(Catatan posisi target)
++++++++++
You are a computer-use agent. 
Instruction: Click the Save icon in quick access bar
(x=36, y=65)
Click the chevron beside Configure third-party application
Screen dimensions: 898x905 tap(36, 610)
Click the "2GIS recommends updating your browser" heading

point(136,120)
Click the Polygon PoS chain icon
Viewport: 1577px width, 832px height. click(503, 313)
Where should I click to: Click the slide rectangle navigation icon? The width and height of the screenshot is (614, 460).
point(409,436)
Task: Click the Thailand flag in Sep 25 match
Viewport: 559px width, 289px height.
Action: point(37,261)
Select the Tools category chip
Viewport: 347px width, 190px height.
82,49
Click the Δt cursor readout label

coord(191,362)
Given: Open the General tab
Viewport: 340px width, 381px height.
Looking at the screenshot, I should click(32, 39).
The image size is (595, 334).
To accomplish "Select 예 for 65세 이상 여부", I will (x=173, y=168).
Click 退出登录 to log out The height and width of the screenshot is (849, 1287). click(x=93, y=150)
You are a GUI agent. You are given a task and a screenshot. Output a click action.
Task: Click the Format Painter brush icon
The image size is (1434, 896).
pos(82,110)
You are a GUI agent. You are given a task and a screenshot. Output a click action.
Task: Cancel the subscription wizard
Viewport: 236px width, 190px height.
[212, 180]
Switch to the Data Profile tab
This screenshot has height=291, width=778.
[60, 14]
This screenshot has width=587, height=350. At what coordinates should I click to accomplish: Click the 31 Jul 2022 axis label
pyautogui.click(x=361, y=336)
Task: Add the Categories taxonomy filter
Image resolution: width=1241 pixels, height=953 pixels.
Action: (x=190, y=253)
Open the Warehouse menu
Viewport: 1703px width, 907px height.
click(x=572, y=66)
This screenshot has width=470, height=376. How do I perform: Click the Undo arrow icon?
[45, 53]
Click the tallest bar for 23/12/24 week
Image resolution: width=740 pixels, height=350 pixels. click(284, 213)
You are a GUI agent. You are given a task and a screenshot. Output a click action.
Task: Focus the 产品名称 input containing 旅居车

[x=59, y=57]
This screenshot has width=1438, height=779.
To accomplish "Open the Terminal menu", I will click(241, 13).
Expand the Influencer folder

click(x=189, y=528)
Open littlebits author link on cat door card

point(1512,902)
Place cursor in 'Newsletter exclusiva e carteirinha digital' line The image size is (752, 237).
++++++++++
Ubah seluruh catatan di atas menjadi tabel Markdown dengan kolom "No." untuk nomor urut dan "Baris" untuk isi tiap baris. Lewati baris yang kosong.

Jawaban Lengkap ->
| No. | Baris |
|---|---|
| 1 | You are a computer-use agent.  |
| 2 | Instruction: Click the Save icon in quick access bar |
| 3 | (x=36, y=65) |
| 4 | Click the chevron beside Configure third-party application |
| 5 | Screen dimensions: 898x905 tap(36, 610) |
| 6 | Click the "2GIS recommends updating your browser" heading |
| 7 | point(136,120) |
| 8 | Click the Polygon PoS chain icon |
| 9 | Viewport: 1577px width, 832px height. click(503, 313) |
| 10 | Where should I click to: Click the slide rectangle navigation icon? The width and height of the screenshot is (614, 460). |
| 11 | point(409,436) |
| 12 | Task: Click the Thailand flag in Sep 25 match |
| 13 | Viewport: 559px width, 289px height. |
| 14 | Action: point(37,261) |
| 15 | Select the Tools category chip |
| 16 | Viewport: 347px width, 190px height. |
| 17 | 82,49 |
| 18 | Click the Δt cursor readout label |
| 19 | coord(191,362) |
| 20 | Given: Open the General tab |
| 21 | Viewport: 340px width, 381px height. |
| 22 | Looking at the screenshot, I should click(32, 39). |
| 23 | The image size is (595, 334). |
| 24 | To accomplish "Select 예 for 65세 이상 여부", I will (x=173, y=168). |
| 25 | Click 退出登录 to log out The height and width of the screenshot is (849, 1287). click(x=93, y=150) |
| 26 | You are a GUI agent. You are given a task and a screenshot. Output a click action. |
| 27 | Task: Click the Format Painter brush icon |
| 28 | The image size is (1434, 896). |
| 29 | pos(82,110) |
| 30 | You are a GUI agent. You are given a task and a screenshot. Output a click action. |
| 31 | Task: Cancel the subscription wizard |
| 32 | Viewport: 236px width, 190px height. |
| 33 | [212, 180] |
| 34 | Switch to the Data Profile tab |
| 35 | This screenshot has height=291, width=778. |
| 36 | [60, 14] |
| 37 | This screenshot has width=587, height=350. At what coordinates should I click to accomplish: Click the 31 Jul 2022 axis label |
| 38 | pyautogui.click(x=361, y=336) |
| 39 | Task: Add the Categories taxonomy filter |
| 40 | Image resolution: width=1241 pixels, height=953 pixels. |
| 41 | Action: (x=190, y=253) |
| 42 | Open the Warehouse menu |
| 43 | Viewport: 1703px width, 907px height. |
| 44 | click(x=572, y=66) |
| 45 | This screenshot has width=470, height=376. How do I perform: Click the Undo arrow icon? |
| 46 | [45, 53] |
| 47 | Click the tallest bar for 23/12/24 week |
| 48 | Image resolution: width=740 pixels, height=350 pixels. click(284, 213) |
| 49 | You are a GUI agent. You are given a task and a screenshot. Output a click action. |
| 50 | Task: Focus the 产品名称 input containing 旅居车 |
| 51 | [x=59, y=57] |
| 52 | This screenshot has width=1438, height=779. |
| 53 | To accomplish "Open the Terminal menu", I will click(241, 13). |
| 54 | Expand the Influencer folder |
| 55 | click(x=189, y=528) |
| 56 | Open littlebits author link on cat door card |
| 57 | point(1512,902) |
| 58 | Place cursor in 'Newsletter exclusiva e carteirinha digital' line The image size is (752, 237). |